_Activity_:
Determine how many lines in the entries contain the word "Given", and give that number with no other text.

_Task data_:
>>>>

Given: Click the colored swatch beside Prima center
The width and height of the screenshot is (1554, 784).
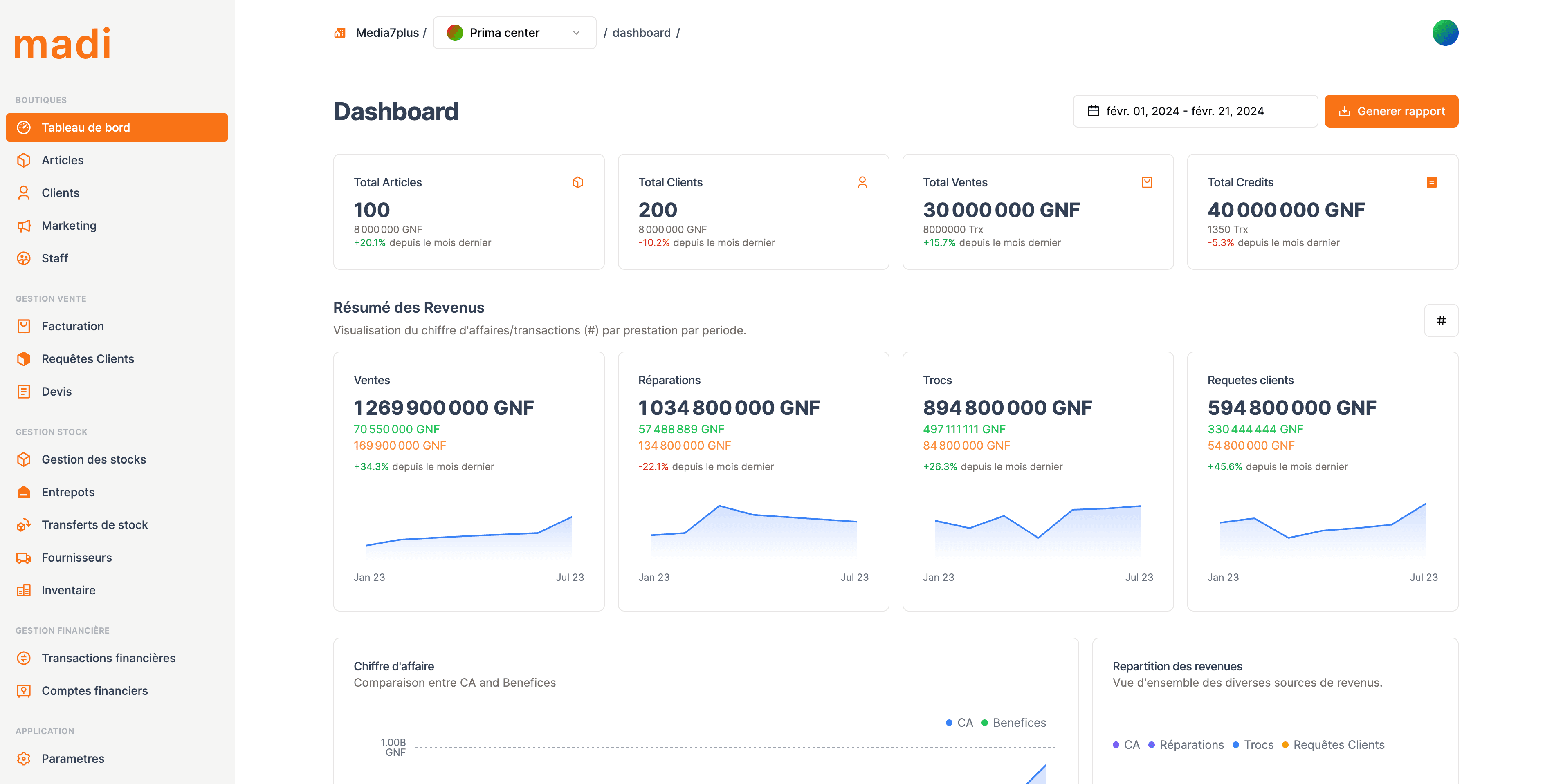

<<<<
>>>>

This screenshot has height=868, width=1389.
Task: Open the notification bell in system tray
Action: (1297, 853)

<<<<
>>>>

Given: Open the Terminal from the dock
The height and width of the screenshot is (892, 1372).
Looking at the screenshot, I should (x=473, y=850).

<<<<

_Answer section_:
2